[What is needed] Count up the lines below that include the string "indicator" and report the number by itself.

Pixel coordinate grounding data:
==*==

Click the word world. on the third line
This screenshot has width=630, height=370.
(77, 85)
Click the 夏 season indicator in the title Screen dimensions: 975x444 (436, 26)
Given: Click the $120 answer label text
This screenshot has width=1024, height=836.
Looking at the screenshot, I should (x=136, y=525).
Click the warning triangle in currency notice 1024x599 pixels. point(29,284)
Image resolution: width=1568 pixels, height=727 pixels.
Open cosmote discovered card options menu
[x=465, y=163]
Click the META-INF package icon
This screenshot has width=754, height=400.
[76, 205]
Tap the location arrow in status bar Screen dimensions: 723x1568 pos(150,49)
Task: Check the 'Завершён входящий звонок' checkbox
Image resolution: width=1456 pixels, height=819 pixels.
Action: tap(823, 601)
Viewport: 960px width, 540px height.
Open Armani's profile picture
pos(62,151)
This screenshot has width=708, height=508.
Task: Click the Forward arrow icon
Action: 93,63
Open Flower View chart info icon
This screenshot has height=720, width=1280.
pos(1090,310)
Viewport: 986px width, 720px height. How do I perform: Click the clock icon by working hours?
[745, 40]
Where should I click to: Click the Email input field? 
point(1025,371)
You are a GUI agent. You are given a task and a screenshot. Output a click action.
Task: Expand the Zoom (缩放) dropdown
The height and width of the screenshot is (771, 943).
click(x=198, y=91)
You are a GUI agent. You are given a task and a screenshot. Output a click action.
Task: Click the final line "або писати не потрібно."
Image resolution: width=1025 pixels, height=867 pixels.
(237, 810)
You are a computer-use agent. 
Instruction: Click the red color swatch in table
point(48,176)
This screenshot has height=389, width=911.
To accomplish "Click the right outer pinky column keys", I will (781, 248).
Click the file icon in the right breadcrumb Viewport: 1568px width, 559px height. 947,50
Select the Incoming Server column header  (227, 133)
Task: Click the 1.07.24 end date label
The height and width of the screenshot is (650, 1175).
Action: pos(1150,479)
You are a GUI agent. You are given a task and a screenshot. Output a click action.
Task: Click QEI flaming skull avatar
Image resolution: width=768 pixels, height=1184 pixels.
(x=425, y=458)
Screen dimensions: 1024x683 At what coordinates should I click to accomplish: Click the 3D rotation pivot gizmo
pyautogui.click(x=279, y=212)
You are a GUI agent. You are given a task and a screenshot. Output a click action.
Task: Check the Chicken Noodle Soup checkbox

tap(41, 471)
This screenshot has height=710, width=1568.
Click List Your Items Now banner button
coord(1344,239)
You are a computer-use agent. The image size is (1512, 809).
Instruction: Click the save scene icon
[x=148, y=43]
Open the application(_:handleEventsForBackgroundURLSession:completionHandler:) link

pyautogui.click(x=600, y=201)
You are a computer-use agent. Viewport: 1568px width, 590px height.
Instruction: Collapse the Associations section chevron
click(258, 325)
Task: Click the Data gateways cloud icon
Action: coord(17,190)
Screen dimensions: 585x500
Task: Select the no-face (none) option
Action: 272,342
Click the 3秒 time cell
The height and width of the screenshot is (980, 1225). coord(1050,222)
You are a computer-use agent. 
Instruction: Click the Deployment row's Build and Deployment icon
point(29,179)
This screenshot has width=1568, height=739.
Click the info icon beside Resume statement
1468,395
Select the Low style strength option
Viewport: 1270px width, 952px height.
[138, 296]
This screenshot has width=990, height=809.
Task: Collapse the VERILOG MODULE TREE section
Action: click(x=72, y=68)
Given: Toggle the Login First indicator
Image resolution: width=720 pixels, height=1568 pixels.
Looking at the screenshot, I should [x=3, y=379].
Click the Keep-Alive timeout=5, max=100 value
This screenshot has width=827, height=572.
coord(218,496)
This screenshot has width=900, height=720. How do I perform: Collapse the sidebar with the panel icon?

==*==

[Solution for this exercise] 2